Une question: Pourquoi tes récits ont-ils toujours des personnages états-uniens. Serait-ce moins efficace avec des "héros" d'autres continents qui manqueraient d'un exotisme adapté au genre horreur ou S.F.

   ferrandeix   
24/4/2024
trouve l'écriture
aboutie
et
aime beaucoup
Une très belle écriture, élégante, raffinée. Le déroulement de l'action crée une atmosphère, une fascination amplifiée par le milieu ambigu et sulfureux. Tout serait parfait, sauf que la finale, quoique lyrique et teinté d'horreur, à la manière d'une nouvelle extraordinaire de Poe, semble gratuite - sauf si je n'ai pas compris. Cela dit, je reste sur une bonne impression car j'accorde plus d'importance au style, à l'atmosphère crée par le discours littéraire plutôt qu'à une chute, d'autant plus que souvent les chutes de nouvelles sont superficielles. Je ne me suis même pas aperçu qu'il y avait des cacophonies - mais après vérification a posteriori, il y en a tout de même. Et j'ajoute "l'air se muta" me paraît sonner très bien à l'oreille, comme quoi la notion d'euphonie est subjective.

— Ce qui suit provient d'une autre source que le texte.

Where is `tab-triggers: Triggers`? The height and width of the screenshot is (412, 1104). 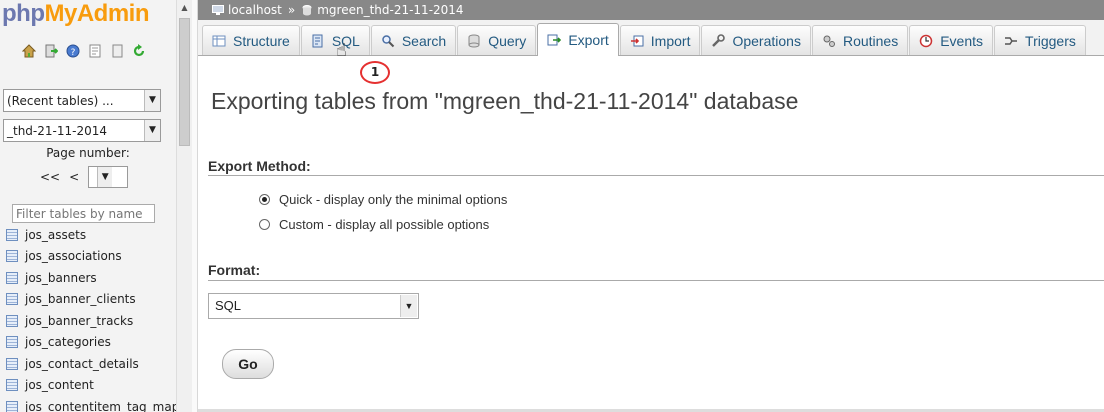 tab-triggers: Triggers is located at coordinates (1040, 40).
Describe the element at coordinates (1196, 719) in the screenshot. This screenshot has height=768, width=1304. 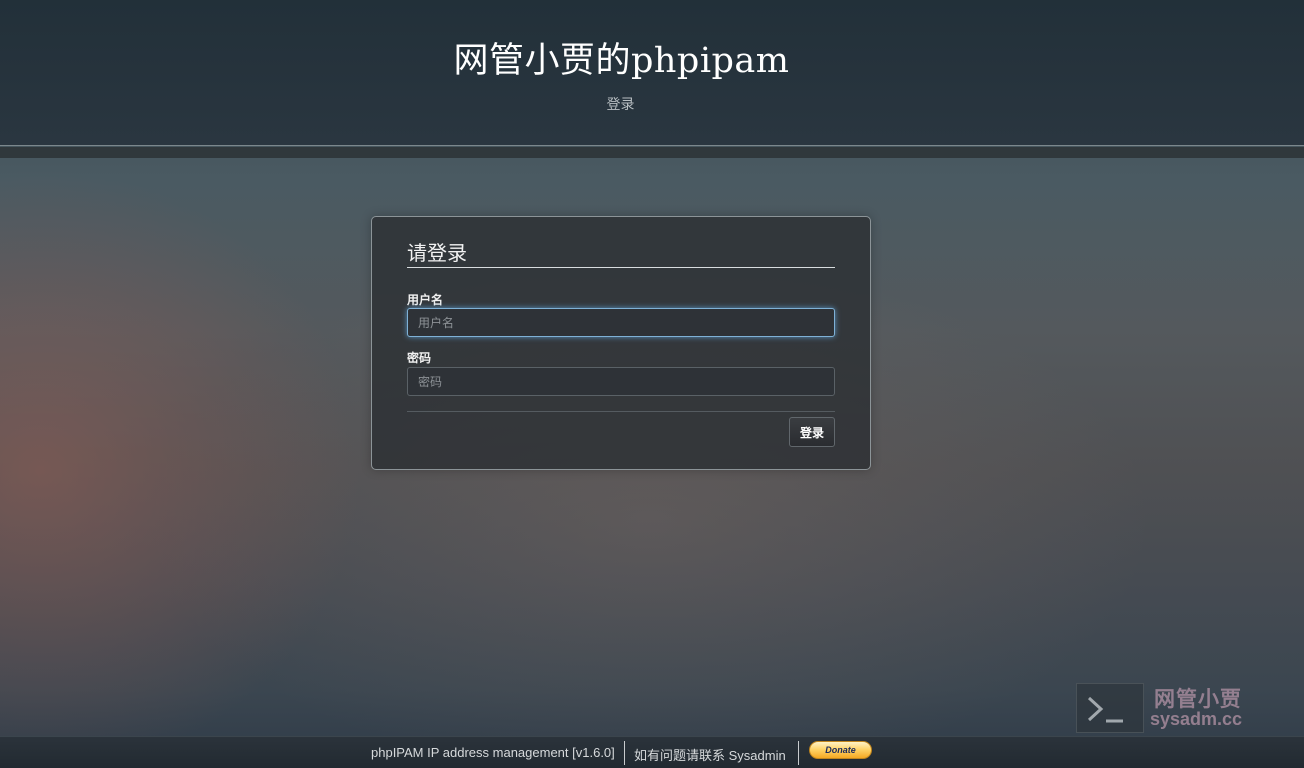
I see `watermark-text-domain: sysadm.cc` at that location.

Donc, au final, je dis "bien", voire très bien.

   Pouet   
26/4/2024
trouve l'écriture
aboutie
et
aime bien
Slt,

je ne vais pas couper les cheveux en quatre sur les restes d'une notice Ikéa permettant de monter un hémisphère droit en kit avec un hémisphère gauche en faux cuir de gnou des alpages suisses, pourtant ça me démange, allez j'ai trouvé que, pour un court texte, il y avait beaucoup de mots tournant autour de « ténèbres » (trois nom di diou!), merdre j'ai effilé un tif, promis le ferai plus.
Sinon j'ai bien aimé, me suis pas attendu à la chute.
En fait le gonze il avait un numéro de série pour l'abattoir, j'espère que c'était un morceau de choix et que les louves se sont bien léchées les babines.
Je sais pas trop pourquoi ça m'a ramené à y a longtemps, quand je lisais du Graham Masterton. Sympa.